▶ _What is required_: Convert the listing into a numbered list, starting at its first line and ending with the line that contains "Action: point(1434,490)", inclusive. Leave out blank lines.

-------------------------

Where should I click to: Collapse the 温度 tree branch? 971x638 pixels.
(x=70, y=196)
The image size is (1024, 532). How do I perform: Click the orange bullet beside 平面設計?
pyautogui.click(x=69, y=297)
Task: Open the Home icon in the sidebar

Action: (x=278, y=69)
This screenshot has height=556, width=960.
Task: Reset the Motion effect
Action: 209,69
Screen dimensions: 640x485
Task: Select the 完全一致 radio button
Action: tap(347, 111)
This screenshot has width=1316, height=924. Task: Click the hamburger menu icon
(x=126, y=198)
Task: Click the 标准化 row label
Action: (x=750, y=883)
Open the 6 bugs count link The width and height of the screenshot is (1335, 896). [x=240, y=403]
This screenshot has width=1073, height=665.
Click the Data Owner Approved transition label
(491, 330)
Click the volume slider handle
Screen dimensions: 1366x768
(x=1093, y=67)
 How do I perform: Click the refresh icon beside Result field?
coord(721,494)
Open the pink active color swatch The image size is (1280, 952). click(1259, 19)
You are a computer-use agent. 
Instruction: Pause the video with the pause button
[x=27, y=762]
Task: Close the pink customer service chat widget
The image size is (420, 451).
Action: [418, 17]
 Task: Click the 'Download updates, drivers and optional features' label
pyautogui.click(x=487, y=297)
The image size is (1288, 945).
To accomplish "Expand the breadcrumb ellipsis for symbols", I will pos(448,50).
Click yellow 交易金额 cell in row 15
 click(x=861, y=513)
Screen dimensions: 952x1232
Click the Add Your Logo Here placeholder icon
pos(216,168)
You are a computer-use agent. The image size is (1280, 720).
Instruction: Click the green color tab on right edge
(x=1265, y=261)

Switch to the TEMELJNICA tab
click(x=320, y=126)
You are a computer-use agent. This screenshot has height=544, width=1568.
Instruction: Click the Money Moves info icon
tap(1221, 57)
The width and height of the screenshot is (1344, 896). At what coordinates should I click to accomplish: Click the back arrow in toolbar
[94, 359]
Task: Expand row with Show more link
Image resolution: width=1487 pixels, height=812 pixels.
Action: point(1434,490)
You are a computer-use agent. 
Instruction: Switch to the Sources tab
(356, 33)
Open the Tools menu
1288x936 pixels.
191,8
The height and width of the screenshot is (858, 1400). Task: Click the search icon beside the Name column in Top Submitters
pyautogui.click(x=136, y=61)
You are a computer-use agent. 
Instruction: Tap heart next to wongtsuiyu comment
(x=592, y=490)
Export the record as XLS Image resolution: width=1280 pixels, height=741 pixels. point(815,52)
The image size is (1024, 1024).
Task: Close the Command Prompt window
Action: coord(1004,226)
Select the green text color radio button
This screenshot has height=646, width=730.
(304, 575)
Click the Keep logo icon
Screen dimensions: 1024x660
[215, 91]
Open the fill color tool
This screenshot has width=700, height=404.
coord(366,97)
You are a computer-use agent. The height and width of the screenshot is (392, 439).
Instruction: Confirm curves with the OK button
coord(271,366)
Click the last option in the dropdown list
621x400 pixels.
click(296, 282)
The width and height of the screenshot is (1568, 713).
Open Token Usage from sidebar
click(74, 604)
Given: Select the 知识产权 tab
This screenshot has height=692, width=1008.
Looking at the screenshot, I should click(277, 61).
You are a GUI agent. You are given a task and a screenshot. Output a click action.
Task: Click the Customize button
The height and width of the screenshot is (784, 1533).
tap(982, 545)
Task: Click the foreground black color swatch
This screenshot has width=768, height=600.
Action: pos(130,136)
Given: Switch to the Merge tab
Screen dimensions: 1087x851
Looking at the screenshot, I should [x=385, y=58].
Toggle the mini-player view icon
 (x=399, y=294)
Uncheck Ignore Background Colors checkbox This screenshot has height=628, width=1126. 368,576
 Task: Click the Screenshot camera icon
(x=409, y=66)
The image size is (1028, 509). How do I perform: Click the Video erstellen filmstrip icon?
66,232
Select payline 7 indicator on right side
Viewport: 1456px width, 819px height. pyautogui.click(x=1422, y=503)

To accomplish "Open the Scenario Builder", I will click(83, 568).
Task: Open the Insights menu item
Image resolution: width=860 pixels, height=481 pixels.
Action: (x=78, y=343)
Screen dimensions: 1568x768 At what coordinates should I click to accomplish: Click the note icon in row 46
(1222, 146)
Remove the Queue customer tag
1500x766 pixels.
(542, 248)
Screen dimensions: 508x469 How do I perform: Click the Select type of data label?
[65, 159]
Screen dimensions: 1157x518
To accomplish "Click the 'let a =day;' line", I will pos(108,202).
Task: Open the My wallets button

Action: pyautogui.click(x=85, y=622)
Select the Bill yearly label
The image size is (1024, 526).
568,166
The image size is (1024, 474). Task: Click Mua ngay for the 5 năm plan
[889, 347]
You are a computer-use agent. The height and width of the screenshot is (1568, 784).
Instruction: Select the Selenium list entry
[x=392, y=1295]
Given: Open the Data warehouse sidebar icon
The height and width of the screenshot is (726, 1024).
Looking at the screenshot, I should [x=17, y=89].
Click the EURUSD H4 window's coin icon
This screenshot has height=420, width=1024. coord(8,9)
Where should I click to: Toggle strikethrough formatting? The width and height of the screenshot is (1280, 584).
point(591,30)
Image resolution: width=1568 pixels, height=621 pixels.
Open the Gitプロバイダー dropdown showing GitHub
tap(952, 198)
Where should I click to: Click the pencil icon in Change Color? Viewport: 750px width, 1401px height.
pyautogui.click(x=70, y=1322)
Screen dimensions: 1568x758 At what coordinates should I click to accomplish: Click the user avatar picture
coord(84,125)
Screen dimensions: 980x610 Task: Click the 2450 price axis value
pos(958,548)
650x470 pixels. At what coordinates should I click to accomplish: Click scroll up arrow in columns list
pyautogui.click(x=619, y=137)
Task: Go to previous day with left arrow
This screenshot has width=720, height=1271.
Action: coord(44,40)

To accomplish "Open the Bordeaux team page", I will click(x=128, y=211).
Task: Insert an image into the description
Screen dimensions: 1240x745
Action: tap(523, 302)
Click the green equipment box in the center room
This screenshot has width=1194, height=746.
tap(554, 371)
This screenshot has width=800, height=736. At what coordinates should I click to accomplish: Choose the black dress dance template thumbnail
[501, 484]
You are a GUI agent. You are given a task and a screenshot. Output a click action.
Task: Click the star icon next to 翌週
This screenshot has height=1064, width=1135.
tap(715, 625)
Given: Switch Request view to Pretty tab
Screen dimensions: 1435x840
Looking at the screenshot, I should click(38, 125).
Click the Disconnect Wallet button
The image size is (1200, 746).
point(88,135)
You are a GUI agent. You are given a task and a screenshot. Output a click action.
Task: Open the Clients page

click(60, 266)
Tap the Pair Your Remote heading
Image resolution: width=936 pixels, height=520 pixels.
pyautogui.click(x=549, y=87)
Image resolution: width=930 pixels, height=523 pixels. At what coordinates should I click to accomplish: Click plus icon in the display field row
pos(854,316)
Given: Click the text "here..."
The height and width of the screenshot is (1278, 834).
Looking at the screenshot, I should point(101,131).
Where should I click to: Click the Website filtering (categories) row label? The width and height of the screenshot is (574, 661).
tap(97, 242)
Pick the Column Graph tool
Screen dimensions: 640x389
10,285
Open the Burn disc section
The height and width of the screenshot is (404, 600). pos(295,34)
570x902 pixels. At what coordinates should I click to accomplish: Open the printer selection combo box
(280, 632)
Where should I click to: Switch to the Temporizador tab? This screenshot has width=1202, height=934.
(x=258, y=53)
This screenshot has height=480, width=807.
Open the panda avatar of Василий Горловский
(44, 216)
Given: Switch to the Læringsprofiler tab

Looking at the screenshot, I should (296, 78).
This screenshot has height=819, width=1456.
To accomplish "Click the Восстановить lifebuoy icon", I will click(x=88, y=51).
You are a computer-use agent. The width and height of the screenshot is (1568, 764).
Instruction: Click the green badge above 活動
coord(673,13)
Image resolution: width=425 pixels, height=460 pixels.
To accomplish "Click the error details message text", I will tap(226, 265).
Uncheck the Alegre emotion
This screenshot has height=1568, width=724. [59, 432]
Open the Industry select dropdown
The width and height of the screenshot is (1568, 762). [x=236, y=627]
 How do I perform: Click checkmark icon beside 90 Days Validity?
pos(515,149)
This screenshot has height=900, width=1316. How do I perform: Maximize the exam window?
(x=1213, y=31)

-------------------------

▶ _Result for this exercise_:
1. Where should I click to: Collapse the 温度 tree branch? 971x638 pixels.
2. (x=70, y=196)
3. The image size is (1024, 532). How do I perform: Click the orange bullet beside 平面設計?
4. pyautogui.click(x=69, y=297)
5. Task: Open the Home icon in the sidebar
6. Action: (x=278, y=69)
7. This screenshot has height=556, width=960.
8. Task: Reset the Motion effect
9. Action: 209,69
10. Screen dimensions: 640x485
11. Task: Select the 完全一致 radio button
12. Action: tap(347, 111)
13. This screenshot has width=1316, height=924. Task: Click the hamburger menu icon
14. (x=126, y=198)
15. Task: Click the 标准化 row label
16. Action: (x=750, y=883)
17. Open the 6 bugs count link The width and height of the screenshot is (1335, 896). [x=240, y=403]
18. This screenshot has width=1073, height=665.
19. Click the Data Owner Approved transition label
20. (491, 330)
21. Click the volume slider handle
22. Screen dimensions: 1366x768
23. (x=1093, y=67)
24.  How do I perform: Click the refresh icon beside Result field?
25. coord(721,494)
26. Open the pink active color swatch The image size is (1280, 952). click(1259, 19)
27. You are a computer-use agent. 
28. Instruction: Pause the video with the pause button
29. [x=27, y=762]
30. Task: Close the pink customer service chat widget
31. The image size is (420, 451).
32. Action: [418, 17]
33.  Task: Click the 'Download updates, drivers and optional features' label
34. pyautogui.click(x=487, y=297)
35. The image size is (1288, 945).
36. To accomplish "Expand the breadcrumb ellipsis for symbols", I will pos(448,50).
37. Click yellow 交易金额 cell in row 15
38.  click(x=861, y=513)
39. Screen dimensions: 952x1232
40. Click the Add Your Logo Here placeholder icon
41. pos(216,168)
42. You are a computer-use agent. The image size is (1280, 720).
43. Instruction: Click the green color tab on right edge
44. (x=1265, y=261)
45. Switch to the TEMELJNICA tab
46. click(x=320, y=126)
47. You are a computer-use agent. This screenshot has height=544, width=1568.
48. Instruction: Click the Money Moves info icon
49. tap(1221, 57)
50. The width and height of the screenshot is (1344, 896). At what coordinates should I click to accomplish: Click the back arrow in toolbar
51. [94, 359]
52. Task: Expand row with Show more link
53. Image resolution: width=1487 pixels, height=812 pixels.
54. Action: point(1434,490)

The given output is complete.